The CCA was, in many ways, the smallest of Bill Wheeler’s public undertakings. In Lebanon he served as Mayor Pro Tem and as a member of the City Council. He was the early organiser of the Laclede County Civil Defense Group, which became the county’s Office of Emergency Management. He founded the Laclede County Route 66 Society and was instrumental in establishing the Route 66 Museum within the Lebanon-Laclede County Public Library. He served as Events Coordinator at the Cowan Civic Center and as Past President of the Lebanon Rotary Club. He was a U.S. Army and National Guard veteran, a former teacher and principal at Joel E. Barber School, and across his sixty-four years on the air he was, by his own friends’ tally, personally responsible for hundreds of new amateurs sitting and passing their licence exams.

Through all of it he was an unrelenting DXer.
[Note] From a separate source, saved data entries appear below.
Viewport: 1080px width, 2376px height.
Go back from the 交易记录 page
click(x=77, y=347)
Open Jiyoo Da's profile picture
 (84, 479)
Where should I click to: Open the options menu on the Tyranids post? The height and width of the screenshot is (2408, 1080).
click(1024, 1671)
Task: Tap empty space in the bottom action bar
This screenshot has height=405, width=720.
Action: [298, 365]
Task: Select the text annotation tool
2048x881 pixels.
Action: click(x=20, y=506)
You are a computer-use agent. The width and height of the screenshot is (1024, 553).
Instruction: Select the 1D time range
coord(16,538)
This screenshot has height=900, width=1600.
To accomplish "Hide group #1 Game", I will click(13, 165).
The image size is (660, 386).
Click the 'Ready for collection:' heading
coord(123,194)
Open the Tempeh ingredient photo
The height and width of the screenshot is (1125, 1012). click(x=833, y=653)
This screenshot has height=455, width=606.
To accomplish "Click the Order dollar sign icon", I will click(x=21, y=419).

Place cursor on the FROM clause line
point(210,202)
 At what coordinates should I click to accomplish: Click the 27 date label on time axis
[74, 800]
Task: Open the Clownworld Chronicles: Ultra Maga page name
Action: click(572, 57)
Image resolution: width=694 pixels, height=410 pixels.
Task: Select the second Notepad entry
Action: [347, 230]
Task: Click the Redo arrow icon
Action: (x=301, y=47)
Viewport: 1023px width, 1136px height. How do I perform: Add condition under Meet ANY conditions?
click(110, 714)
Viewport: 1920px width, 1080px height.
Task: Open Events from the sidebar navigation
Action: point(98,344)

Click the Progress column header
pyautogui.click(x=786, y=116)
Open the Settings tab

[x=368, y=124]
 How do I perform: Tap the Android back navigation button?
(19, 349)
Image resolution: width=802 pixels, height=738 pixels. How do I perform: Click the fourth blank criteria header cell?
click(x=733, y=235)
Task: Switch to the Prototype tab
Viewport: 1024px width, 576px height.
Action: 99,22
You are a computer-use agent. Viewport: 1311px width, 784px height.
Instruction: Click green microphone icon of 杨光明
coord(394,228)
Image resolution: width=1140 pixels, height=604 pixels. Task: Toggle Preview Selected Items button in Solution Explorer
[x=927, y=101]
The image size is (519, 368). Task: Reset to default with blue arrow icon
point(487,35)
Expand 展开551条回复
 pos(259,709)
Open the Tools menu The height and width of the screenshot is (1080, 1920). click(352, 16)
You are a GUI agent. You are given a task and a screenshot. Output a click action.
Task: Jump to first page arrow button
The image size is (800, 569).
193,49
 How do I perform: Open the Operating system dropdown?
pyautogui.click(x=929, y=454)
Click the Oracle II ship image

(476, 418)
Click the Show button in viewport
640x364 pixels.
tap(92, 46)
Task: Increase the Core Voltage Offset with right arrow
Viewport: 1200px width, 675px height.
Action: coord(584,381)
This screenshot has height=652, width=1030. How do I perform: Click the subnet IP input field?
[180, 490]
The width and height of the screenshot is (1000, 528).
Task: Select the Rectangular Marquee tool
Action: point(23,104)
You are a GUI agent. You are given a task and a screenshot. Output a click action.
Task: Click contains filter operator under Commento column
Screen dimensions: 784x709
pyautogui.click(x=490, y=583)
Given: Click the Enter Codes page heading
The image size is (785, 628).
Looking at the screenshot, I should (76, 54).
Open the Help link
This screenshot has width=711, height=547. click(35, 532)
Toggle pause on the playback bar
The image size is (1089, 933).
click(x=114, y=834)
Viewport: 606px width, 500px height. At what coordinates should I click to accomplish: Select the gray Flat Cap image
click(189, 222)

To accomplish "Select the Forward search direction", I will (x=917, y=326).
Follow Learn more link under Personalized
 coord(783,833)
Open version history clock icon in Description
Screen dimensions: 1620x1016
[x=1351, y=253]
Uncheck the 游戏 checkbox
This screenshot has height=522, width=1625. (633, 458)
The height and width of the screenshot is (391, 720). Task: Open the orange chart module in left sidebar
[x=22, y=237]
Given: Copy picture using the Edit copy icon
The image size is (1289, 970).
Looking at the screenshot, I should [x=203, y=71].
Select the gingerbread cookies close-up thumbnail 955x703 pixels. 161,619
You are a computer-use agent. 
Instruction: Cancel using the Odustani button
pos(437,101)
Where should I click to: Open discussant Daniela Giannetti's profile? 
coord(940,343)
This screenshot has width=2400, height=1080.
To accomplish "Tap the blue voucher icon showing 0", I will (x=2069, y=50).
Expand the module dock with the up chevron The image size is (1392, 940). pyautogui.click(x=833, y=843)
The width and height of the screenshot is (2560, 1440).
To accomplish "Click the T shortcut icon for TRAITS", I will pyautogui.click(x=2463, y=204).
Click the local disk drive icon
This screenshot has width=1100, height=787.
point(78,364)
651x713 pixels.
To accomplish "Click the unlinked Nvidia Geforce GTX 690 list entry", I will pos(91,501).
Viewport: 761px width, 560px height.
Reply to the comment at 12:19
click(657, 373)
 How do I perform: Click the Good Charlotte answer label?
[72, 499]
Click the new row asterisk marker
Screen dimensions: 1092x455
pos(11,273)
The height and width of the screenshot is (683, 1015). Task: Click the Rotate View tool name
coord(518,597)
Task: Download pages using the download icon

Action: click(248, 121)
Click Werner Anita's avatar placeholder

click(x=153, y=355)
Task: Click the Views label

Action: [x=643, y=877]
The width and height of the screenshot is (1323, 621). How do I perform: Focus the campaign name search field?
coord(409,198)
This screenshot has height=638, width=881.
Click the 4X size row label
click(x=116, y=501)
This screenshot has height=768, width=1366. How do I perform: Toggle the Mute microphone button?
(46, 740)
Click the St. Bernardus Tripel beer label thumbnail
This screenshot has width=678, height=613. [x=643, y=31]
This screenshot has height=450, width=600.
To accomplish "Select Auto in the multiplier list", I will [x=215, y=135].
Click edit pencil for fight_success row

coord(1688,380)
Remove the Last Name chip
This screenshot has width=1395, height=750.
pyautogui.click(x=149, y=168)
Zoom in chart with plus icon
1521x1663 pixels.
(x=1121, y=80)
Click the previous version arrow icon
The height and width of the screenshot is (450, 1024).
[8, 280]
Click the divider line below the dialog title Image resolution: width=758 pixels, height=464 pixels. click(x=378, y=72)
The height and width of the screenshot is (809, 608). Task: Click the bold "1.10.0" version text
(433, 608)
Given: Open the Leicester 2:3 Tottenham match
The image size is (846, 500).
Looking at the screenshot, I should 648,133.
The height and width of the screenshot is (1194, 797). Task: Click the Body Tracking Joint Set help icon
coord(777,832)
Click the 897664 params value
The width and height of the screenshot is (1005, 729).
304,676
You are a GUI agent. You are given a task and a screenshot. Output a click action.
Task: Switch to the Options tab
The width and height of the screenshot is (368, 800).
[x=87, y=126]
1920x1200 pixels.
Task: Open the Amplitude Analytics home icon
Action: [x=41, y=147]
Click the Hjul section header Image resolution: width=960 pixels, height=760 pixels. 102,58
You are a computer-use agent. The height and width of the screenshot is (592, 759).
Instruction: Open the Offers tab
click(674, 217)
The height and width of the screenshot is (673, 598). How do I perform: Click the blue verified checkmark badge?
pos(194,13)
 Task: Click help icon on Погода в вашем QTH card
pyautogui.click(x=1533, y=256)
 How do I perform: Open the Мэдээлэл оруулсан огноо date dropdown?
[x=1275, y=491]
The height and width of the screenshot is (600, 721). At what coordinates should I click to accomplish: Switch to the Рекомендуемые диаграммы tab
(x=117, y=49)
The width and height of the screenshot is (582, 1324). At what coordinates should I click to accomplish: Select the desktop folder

At his Silent Key he had 339 of 350 entities confirmed on the ARRL DXCC Mixed honour roll. The one missing piece, by then almost impossible to chase, was Crozet Island.

“He will most be remembered as being the guy to whom any ham or aspiring ham could approach and receive all the help and assistance within his power to give.” — Bill Morgan, KØDEQ, lifelong friend

Silent Key

Bill Wheeler became a Silent Key on 17 April 2020, at the age of eighty. At his request there were no services; donations in his memory were directed to the Lebanon-Laclede County Library, the same building that now houses the Route 66 Museum he helped bring into existence.

It is difficult, three and a half decades after that first afternoon on 14.263 MHz, to overstate what Bill set in motion. The Collins Collectors Association is now an international organisation with an archive, a magazine, three HF nets, a Senior Technical Staff, and an annual presence at every major amateur convention in North America. None of it would exist had a Missouri schoolteacher not decided, on a quiet Sunday in February 1989, that the conversations he was already having one at a time deserved a frequency, a time, and a small ad in the back of QST.

He never wanted the limelight. He got something more durable: a community that operates, even now, in the manner he asked it to.